I may have forgot the order in which this happened, but let’s stick with the Hurt dudes. I actually didn’t mind this bit too much. MJF yelled at them backstage, asking how come they didn’t have his back against Hangman. Bobby Lashley gave MJF the patented CHRISTINE JARRETT FACEGRIP and then summarily kicked him out of the Syndicate. Max was left trembling and punching lockers. Actually not bad but LORD do I hate this act. In a shittier world, this sets up Max and Lashley to have a program, but I don’t think that will be happening here. I mean, Max’ program against Mistico still hasn’t led to that mask versus hair apuestas match I was assured Max was too big of a wrestling dork to not do. I know Max is gonna beat Averno for some meaningless belt and… you know what? Never mind. Let’s get to the other Max bit.

Max came out to run down Mark Briscoe. Again. Mark Briscoe came out to talk about Max’ “kosher pickle.” Again.

The word of the day is ANNOYANCE (thanks to friend of the blog Jen for that line).

And then, in a TOTALLY STUNNING TWIST, Max ran down Jay Briscoe. Again.

ENOUGH OF THIS. IT’S BORING. It’s making me DISLIKE Mark Briscoe. It’s a never ending Mobius strip of dumb, low hanging fruit. QUIT EVOKING JAY BRISCOE’S NAME.

Swerve and newly double signed (and word is he may not be the only one… does SOMEONE read this blog and my recommendations three months ago to double sign all the big names?

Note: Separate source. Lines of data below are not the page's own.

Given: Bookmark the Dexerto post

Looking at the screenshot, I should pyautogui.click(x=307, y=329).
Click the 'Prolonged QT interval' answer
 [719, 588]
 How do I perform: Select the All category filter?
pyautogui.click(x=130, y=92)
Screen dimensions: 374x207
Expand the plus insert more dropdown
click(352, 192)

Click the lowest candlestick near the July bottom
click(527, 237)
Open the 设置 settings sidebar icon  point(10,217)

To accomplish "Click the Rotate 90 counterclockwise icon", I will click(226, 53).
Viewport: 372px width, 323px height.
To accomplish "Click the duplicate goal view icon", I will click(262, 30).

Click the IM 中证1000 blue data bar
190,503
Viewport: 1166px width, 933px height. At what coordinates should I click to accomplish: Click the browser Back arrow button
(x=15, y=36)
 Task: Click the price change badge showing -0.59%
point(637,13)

Answer: no) HECHICERO (cornered by the MIGHTY Don Callis, who displayed CUNNING LINGUISTIC SKILLS) fought to a disqualification when the Callis Family interfered. Good match, and could have gotten to great, but I didn’t love that finish (don’t book matches if someone can’t lose). Overall, this was largely done to set up a low blow to l’il Swerve delivered by a roundly booed Kazuchika Okada. I assume the crowd was booing Okada because they heard that awful new theme song from last week. ‘Twas fine.

Oh, I forgot to rant about cash ins both last week and while I was talking about Max. Let’s shoehorn it in here.

Both Max AND Athena flat out declared that their respective title shot contracts are INDEED cash in style. Athena beat the tar out of Toni Storm after a so so match with the aforementioned Billie Starkz and threatened to cash in… but Alex Windsor sort of saved the day or at least prevented Athena from “executing the contract.” When asked if the contracts were again these dopey Money in the Bank style things, Tony Khan, during the All In media scrum, said that he needed to sit down with the contract holders and that it would all be worked out on television. I guess how it “worked out” is that they just sign and “execute the contract.” They used the term “execute the contract” on TV at least a half dozen times. BLEAAARRRRRRGGGHHHHHH. I think one of the ONLY good cash ins, EVER was, ironically, the first one when Edge, of all people, cashed in on John Cena at whatever WWE show that was. People didn’t know what the cash in really was and the real life despicable Vince McMahon was literally yelling at the audience to stick around after the main event, so they wouldn’t miss the title switch.

Despite Mark Briscoe verbally underwhelming me whenever he’s not serious, he still delivers in ring and actually managed to pick up the victory in a VERY hard fought match in the main event over the usually job adverse Claudio Castagnoli. They’ve actually beat Claudio a couple of times in a row, now. Hmmmmmmm. This led to Hangman Adam Page RETURNING (and Wheeler YUTA wearing a John Cleese Fawlty Towers style bandage) and challenging Moxley NEXT WEEK ON DYNAMITE to a title match, solely to shut Moxley up. One has to assume there will be some bullshit in that match to get us to a Blood and Guts situation but we will see. I’d rather this be a blowoff, to be honest, but maybe Mox REALLY wants to make it clear beyond a shadow of a doubt that Hangman is THE GUY. I guess we’ll see.

Pretend I drew young YOOTS, here, instead

Overall, this was a good show. The WRESTLING was almost universally great. The angles… the teasing of cash ins… the Hurt stuff… teasing a Will Ospreay injury…? Not so good, Al.